Records for this exercise:
****************************************
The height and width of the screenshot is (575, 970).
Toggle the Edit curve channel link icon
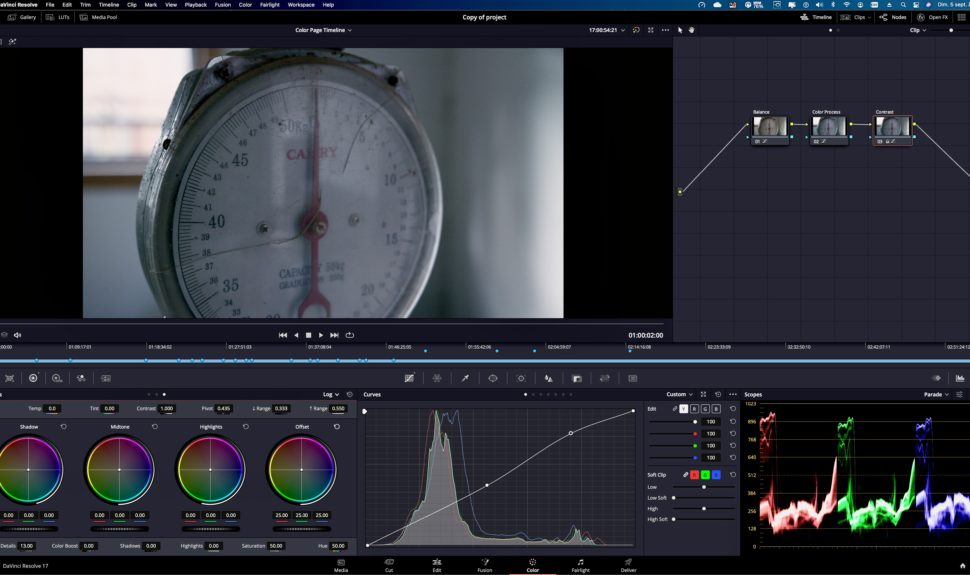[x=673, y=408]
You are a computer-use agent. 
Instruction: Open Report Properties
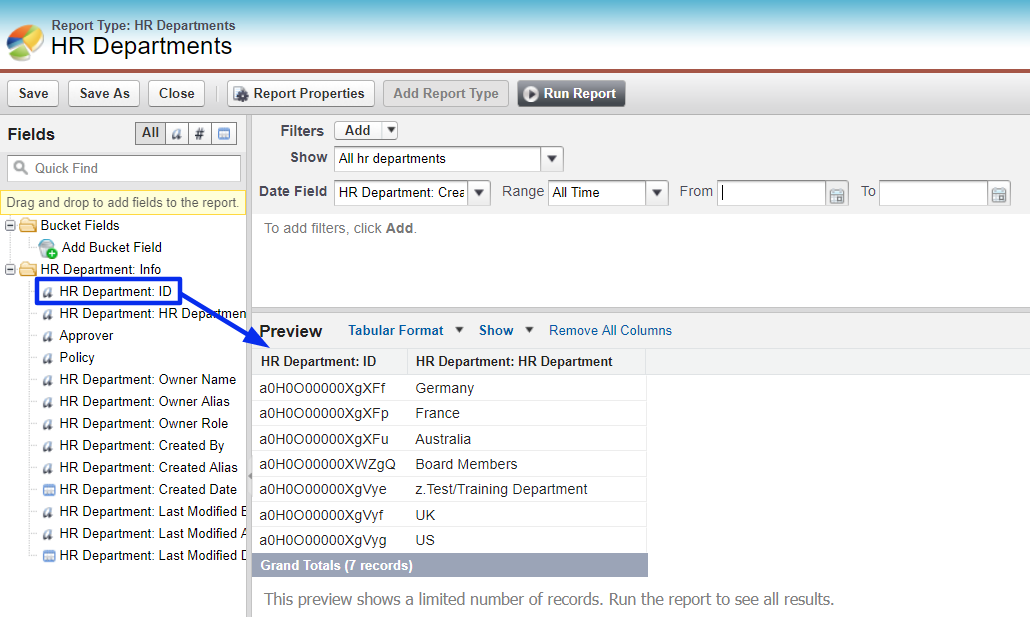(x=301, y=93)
****************************************
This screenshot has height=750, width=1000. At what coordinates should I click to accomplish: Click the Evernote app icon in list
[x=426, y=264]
****************************************
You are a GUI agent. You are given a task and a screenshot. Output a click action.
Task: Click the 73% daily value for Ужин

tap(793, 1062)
****************************************
Description of the task: Using the records above, list each line that includes "agent".

Written response:
You are a computer-use agent. 
You are a GUI agent. You are given a task and a screenshot. Output a click action.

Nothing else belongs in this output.